Si Ousmane Sonko veut vraiment éviter l’échec de cette séquence historique, il lui faut d’urgence comprendre une chose simple : le Sénégal ne lui appartient pas. Le peuple sénégalais a voté pour une transformation, pas pour une centralisation des pouvoirs entre les mains d’un seul homme, fût-il charismatique. Le pays attend des réformes, du calme, de la rigueur, et non des déclarations de guerre à chaque critique.
Face à ce tournant, il est impératif que le Président Bassirou Diomaye Faye, garant de l’unité nationale et de la stabilité des institutions, exerce pleinement ses prérogatives et rappelle que le Sénégal n’est pas une annexe de Pastef. Le Premier ministre doit se souvenir qu’il n’est pas un chef de parti en campagne, mais un homme d’État en exercice. L’État n’est pas un terrain d’essai idéologique.
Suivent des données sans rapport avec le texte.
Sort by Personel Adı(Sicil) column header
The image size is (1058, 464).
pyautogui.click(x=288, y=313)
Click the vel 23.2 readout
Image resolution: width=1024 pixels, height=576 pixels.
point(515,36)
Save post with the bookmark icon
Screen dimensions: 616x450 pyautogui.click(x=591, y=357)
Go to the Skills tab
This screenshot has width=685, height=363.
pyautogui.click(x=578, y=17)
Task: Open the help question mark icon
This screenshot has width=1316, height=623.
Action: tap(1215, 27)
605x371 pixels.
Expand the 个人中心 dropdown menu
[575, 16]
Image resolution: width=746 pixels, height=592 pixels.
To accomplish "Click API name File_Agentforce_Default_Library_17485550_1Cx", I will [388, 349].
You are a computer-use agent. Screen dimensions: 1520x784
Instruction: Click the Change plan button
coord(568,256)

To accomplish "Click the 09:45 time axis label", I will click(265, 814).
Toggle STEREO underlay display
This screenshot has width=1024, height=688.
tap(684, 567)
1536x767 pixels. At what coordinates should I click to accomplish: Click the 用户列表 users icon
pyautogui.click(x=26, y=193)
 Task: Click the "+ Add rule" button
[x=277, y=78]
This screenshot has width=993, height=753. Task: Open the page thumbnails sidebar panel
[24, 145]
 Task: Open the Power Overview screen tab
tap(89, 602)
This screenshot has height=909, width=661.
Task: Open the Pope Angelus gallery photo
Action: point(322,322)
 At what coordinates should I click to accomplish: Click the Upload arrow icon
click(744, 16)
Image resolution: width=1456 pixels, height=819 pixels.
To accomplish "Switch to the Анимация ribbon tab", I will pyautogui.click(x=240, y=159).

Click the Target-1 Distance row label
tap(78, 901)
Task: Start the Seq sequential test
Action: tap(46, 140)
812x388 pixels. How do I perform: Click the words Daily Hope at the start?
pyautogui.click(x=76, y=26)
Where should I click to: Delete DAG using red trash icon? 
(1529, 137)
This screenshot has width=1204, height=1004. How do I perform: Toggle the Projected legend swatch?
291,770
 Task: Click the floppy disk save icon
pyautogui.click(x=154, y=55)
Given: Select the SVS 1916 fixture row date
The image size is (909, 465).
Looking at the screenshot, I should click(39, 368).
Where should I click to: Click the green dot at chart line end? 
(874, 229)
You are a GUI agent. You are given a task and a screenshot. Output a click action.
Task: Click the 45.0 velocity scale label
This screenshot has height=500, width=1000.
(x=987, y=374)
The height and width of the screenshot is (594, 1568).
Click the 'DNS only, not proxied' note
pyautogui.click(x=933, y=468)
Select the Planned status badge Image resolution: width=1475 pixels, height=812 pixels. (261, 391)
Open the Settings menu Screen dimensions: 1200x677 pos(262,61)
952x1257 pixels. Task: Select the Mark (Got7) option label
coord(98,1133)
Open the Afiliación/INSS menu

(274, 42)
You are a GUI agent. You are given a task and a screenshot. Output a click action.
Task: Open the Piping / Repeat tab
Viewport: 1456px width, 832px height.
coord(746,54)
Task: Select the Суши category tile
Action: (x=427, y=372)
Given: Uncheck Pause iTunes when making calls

Pour sortir de cette pente glissante, il faut une réforme sérieuse de la gouvernance interne du parti Pastef, une clarification des rapports entre l’exécutif et les forces politiques, et une professionnalisation urgente de la communication gouvernementale. Il est également temps de séparer les casquettes : on ne peut pas être à la fois chef de gouvernement, patron de parti, porte-parole du peuple et juge des magistrats. Cette confusion des rôles, entretenue par l’égo, nuit à la démocratie.
Il ne tient qu’à Ousmane Sonko d’être le symbole de la maturité politique et non de la frustration revancharde. L’histoire est en marche. Mais elle peut très bien se faire sans lui si ses dérives deviennent une menace pour l’équilibre national.